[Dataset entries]
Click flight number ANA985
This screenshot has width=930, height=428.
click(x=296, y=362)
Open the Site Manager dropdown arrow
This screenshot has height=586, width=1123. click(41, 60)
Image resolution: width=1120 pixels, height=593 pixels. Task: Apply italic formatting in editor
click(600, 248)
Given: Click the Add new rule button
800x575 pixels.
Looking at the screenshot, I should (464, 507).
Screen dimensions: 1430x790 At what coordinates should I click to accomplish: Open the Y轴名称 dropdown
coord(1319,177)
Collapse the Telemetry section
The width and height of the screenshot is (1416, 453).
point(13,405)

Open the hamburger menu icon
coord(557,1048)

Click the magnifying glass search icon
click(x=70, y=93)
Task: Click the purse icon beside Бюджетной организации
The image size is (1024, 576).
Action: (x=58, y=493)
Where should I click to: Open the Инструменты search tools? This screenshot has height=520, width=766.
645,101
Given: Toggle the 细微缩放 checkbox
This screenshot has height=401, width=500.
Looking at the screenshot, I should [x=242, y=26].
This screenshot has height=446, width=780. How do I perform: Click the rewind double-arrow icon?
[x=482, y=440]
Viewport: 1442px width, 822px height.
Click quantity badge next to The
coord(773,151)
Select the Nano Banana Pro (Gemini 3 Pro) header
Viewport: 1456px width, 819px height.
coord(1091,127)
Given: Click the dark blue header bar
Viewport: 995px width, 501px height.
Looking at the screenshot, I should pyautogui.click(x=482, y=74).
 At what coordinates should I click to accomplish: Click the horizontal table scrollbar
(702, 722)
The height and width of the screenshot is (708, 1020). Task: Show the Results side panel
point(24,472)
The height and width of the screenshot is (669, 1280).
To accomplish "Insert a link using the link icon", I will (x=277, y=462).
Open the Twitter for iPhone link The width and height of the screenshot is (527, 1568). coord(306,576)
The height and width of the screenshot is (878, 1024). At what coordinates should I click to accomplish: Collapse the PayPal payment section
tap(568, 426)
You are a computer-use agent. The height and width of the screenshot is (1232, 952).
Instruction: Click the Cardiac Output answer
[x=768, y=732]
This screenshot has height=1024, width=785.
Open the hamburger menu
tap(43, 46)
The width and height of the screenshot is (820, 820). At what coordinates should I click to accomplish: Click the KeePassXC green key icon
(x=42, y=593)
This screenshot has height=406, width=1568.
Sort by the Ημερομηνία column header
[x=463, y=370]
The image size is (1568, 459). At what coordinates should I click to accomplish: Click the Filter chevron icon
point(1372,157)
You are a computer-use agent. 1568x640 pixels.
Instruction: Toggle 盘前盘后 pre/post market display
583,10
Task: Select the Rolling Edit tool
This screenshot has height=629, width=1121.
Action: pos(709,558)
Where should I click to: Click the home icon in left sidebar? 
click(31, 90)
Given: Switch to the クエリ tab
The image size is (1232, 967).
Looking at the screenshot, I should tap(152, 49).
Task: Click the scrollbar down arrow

◆ How to complete this task
List every line above that holds the word "agent".

◆ Result for this task
You are a computer-use agent. The height and width of the screenshot is (1232, 952).
You are a computer-use agent. 1568x640 pixels.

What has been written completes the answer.